Я перевел дух. Мысли путались у меня в голове.
— Послушайте, Элен, я солгал вам, что был сбит вашей машиной…
— Я подозревала об этом.
— Почему? — удивился я.
— Я аккуратная женщина, Виктор, всегда закрываю гараж на ключ и уверена, что никто не мог взять ночью мою машину!
Тут я и понял, что ошибался в своих подозрениях. Если бы Элен была той самой ночной авантюристкой, она бы не стала отвергать мое предложение о похитителе, а наоборот, изо всех сил поддержала бы его.
— Вы не дали мне закончить, Элен, — начал было я, но заметил, что на втором этаже в одном из окон зажегся свет.
— Это Ева, — прошептала Элен. — Только бы она не услышала нас…
Она увела меня за руку подальше от света, к деревьям. Там мы сели на песок, усыпанный еловыми иголками. Мы долго сидели молча и смотрели на светящееся окно. Наконец свет в нем погас, и мы снова заговорили.
— Вы сказали… — начала Элен.
— Да… Той самой ночью ваша машина все-таки вышла из гаража, несмотря на всю вашу аккуратность… Только… только она не сбила меня, Элен… Другое произошло…
— Что — другое?
Боже, как трудно мне было сказать ей правду! Я терял под ее светлым взглядом дар речи.

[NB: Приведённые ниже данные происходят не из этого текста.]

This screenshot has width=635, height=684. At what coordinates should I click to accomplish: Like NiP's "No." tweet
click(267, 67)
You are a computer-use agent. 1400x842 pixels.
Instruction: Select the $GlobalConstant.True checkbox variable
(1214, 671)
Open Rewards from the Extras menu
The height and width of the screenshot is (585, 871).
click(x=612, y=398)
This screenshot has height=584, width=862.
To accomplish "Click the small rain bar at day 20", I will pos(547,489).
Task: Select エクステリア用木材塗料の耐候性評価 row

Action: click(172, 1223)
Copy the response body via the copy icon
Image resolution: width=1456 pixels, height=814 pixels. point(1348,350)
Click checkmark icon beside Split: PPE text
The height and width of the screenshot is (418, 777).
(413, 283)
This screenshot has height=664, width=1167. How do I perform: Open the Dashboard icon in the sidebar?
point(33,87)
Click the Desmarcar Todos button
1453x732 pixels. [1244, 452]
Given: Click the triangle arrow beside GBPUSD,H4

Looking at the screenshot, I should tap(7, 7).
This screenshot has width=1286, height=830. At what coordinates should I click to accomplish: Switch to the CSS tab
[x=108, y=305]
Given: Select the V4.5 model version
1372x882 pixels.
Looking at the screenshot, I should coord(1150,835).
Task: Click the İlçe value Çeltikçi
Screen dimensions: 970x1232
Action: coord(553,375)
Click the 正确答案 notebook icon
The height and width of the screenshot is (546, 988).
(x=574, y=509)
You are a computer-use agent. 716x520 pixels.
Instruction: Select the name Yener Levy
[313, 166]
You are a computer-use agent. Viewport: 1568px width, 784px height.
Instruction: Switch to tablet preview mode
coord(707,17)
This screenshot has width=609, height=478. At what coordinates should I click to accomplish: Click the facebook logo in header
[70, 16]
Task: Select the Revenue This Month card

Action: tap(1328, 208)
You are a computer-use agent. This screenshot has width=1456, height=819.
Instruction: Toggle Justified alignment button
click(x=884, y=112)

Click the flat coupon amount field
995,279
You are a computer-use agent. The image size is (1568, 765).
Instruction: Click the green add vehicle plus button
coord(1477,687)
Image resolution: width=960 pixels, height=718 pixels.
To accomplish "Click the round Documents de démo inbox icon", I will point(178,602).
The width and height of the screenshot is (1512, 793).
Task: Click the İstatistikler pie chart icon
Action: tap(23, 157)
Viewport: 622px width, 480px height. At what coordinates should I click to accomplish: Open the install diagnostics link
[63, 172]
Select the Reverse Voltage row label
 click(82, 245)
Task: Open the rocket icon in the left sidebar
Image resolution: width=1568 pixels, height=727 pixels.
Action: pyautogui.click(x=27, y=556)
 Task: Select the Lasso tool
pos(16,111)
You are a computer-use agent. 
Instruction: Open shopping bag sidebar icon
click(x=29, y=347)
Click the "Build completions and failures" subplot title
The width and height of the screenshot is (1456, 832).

— Что с вами случилось, Виктор?
— Я гулял. Машина остановилась возле меня… В ней, я уже вам сказал, была женщина, но лицо ее я не смог рассмотреть… Она предложила мне сесть к ней в машину… Вы… вы понимаете?..
Я замолчал. Она опустила голову.
— И вы… сели? — спросила она у меня каким-то странным голосом. Некоторое время я колебался.
— Да, — ответил я наконец.
Я боялся, что она будет настаивать, вынудить меня рассказывать подробности, но она обхватила голову руками, и я почувствовал, что она плачет.
Я погладил ее волосы.
— Элен…
— Так вы для этого пришли в наш дом? Надеялись отыскать эту девицу?
— Да, Элен, но я хотел отыскать ее лишь затем, чтобы посмотреть, какая она в обычной жизни. Я думал, что это душевнобольная. Впрочем, я и теперь так думаю…
— А если бы этой женщиной была я, что бы вы сделали?
— Не знаю… Мне кажется, я оскорбил бы вас, устроил бы скандал!